Red-Black tree is a self-balancing binary search tree in which each node contains an extra bit for denoting the color of the node, either red or black.

While inserting a new node, the new node is always inserted as a RED node. After insertion of a new node, if the tree is violating the properties of the red-black tree then, we do the following operations.

1. Recolor
2. Rotation

Algorithm to Insert a New Node

Following steps are followed for inserting a new element into a red-black tree:

1. The `newNode` be:
2. Let y be the leaf (ie. `NIL`) and `x` be the root of the tree. The new node is inserted in the following tree.
3. Check if the tree is empty (ie. whether `x` is `NIL`). If yes, insert `newNode` as a root node and color it black.
4. Else, repeat steps following steps until leaf (`NIL`) is reached.
1. Compare `newKey` with `rootKey`.
2. If `newKey` is greater than `rootKey`, traverse through the right subtree.
3. Else traverse through the left subtree.
5. Assign the parent of the leaf as parent of `newNode`.
6. If `leafKey` is greater than `newKey`, make `newNode` as `rightChild`.
7. Else, make `newNode` as `leftChild`.
8. Assign `NULL` to the left and `rightChild` of `newNode`.
9. Assign RED color to `newNode`.
10. Call InsertFix-algorithm to maintain the property of red-black tree if violated.

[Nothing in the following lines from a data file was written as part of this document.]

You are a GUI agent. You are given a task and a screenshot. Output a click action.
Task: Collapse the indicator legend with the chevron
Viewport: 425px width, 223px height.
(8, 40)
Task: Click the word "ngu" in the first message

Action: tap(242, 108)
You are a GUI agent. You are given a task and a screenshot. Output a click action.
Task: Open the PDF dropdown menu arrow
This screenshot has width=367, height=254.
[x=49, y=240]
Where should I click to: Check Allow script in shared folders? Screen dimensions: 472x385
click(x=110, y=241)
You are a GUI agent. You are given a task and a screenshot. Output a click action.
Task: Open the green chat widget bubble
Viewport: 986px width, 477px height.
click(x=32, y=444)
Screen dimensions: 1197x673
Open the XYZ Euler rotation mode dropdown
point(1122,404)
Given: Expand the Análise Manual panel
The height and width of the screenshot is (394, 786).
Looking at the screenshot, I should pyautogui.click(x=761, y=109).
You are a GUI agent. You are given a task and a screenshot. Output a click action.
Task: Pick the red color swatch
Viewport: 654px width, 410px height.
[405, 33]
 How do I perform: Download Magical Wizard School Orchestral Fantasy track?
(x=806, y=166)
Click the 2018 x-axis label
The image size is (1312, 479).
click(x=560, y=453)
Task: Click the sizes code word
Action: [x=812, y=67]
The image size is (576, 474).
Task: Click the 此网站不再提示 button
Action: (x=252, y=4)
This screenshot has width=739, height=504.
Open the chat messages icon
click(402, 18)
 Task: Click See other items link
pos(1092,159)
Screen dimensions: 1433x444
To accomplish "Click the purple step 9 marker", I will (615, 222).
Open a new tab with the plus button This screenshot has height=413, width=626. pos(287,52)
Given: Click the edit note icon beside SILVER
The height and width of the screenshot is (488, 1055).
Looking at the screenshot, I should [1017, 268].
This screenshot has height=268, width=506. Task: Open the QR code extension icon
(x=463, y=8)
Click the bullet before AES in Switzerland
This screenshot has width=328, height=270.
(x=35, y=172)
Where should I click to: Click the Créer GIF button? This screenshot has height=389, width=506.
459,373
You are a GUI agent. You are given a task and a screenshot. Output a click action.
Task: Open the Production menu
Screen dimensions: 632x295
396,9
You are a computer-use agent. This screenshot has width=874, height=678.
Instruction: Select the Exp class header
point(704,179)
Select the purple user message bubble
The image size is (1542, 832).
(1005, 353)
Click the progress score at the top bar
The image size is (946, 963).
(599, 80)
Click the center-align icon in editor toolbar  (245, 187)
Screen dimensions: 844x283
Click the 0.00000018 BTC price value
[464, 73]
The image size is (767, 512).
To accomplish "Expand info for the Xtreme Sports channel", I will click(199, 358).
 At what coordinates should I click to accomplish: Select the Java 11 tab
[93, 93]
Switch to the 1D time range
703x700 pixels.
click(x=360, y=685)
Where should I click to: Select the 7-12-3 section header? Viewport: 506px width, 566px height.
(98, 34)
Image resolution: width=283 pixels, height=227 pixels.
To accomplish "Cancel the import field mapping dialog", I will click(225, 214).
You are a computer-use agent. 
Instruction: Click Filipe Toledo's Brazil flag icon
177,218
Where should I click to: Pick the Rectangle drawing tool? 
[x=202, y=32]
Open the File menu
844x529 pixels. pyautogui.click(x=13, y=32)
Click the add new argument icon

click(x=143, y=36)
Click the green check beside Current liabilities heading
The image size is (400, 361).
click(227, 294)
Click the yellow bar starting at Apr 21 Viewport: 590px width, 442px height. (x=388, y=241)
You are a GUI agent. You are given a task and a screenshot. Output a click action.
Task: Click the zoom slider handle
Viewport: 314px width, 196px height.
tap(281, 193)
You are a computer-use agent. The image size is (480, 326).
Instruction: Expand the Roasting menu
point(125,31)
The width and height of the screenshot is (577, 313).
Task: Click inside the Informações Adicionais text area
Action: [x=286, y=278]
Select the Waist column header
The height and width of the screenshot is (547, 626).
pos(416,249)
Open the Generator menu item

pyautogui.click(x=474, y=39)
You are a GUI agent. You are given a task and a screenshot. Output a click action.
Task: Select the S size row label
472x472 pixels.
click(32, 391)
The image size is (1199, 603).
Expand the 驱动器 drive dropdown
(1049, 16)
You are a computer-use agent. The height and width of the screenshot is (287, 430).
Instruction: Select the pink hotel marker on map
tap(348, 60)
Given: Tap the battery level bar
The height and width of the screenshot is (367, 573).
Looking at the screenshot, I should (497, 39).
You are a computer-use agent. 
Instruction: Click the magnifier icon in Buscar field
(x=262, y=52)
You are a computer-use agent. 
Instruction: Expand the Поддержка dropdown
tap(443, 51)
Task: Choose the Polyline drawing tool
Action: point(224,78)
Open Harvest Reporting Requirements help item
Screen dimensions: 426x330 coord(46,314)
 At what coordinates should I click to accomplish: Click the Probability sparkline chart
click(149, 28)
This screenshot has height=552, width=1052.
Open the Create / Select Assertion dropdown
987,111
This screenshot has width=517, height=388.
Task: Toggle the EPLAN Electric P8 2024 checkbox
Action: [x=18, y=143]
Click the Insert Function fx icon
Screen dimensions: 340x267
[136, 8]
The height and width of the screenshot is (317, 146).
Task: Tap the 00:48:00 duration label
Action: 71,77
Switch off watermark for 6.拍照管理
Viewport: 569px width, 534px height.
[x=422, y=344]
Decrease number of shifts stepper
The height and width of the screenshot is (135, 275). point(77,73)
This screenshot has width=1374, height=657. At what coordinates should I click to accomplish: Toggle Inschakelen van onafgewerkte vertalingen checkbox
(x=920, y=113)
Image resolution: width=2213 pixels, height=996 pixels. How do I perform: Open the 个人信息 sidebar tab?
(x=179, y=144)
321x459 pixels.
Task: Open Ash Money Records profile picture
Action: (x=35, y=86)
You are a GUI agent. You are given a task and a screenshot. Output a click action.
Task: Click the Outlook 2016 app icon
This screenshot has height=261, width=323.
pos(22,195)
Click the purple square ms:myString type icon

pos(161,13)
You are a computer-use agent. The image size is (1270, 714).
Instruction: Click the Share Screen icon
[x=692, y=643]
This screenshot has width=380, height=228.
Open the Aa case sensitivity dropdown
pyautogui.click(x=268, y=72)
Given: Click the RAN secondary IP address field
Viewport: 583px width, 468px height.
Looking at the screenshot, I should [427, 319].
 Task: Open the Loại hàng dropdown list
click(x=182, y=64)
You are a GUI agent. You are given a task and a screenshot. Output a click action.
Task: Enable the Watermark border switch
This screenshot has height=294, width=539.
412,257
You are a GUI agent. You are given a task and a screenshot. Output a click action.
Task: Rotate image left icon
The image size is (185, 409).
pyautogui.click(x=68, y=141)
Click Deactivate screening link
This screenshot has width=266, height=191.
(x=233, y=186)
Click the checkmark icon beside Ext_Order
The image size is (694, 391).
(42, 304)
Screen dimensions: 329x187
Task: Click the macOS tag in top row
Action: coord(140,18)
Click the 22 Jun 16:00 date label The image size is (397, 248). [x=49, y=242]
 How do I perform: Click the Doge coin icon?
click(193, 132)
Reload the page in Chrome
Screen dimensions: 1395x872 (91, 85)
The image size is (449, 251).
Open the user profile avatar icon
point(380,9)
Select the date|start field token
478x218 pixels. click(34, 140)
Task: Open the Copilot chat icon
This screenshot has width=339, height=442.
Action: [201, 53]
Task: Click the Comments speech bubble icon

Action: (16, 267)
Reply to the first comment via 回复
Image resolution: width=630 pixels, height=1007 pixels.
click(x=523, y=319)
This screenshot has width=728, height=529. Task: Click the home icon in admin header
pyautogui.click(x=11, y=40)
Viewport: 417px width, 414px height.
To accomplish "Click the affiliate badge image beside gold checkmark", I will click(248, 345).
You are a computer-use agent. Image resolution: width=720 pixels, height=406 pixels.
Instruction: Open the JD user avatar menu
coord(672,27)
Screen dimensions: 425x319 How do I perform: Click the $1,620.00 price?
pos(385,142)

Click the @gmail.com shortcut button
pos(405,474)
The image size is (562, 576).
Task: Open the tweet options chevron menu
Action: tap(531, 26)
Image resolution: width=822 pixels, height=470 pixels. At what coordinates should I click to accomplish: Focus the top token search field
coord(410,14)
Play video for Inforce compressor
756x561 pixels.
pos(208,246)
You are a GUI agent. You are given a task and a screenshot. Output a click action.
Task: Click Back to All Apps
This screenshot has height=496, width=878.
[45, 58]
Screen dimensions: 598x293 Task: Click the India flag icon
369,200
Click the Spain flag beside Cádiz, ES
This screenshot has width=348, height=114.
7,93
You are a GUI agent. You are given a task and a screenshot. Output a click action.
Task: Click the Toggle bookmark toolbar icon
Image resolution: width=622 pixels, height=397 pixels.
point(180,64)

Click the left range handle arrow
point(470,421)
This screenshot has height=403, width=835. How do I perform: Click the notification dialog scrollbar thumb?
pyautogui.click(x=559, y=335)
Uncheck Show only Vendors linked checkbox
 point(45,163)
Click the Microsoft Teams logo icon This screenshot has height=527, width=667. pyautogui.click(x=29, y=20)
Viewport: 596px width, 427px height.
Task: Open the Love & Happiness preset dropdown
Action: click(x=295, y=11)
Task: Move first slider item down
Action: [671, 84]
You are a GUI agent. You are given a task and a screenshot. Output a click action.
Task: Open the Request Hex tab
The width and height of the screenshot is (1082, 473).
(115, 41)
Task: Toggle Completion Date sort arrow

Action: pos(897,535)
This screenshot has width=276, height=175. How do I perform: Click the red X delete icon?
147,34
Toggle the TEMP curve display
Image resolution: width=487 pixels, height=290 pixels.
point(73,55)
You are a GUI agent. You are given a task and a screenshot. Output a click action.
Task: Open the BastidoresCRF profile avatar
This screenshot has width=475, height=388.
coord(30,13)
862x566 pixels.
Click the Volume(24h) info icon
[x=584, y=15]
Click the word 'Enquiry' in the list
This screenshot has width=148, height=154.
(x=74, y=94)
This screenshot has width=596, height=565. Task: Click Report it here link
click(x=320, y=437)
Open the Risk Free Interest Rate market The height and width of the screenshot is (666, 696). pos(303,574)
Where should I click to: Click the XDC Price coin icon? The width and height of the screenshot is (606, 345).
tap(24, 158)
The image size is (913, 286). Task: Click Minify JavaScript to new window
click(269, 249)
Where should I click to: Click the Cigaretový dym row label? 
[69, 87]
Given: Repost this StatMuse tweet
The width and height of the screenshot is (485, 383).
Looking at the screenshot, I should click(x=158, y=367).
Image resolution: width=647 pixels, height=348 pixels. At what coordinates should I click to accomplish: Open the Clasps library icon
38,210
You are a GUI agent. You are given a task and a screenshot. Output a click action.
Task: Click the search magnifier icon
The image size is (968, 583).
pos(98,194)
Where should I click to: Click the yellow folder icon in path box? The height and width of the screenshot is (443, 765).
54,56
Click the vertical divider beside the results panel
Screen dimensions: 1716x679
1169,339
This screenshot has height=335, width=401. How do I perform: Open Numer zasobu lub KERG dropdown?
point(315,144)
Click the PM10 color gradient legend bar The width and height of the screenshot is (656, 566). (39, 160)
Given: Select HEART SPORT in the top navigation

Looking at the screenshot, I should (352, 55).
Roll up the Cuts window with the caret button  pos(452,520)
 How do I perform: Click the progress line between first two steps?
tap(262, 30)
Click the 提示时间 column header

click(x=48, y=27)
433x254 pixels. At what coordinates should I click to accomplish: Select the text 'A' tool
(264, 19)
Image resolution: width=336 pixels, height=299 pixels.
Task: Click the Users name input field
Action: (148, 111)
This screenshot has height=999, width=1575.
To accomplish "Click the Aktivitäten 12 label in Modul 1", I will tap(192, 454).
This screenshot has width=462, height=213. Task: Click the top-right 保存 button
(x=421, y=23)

Why newly inserted nodes are always red in a red-black tree?

This is because inserting a red node does not violate the depth property of a red-black tree.

If you attach a red node to a red node, then the rule is violated but it is easier to fix this problem than the problem introduced by violating the depth property.

Algorithm to Maintain Red-Black Property After Insertion

This algorithm is used for maintaining the property of a red-black tree if insertion of a newNode violates this property.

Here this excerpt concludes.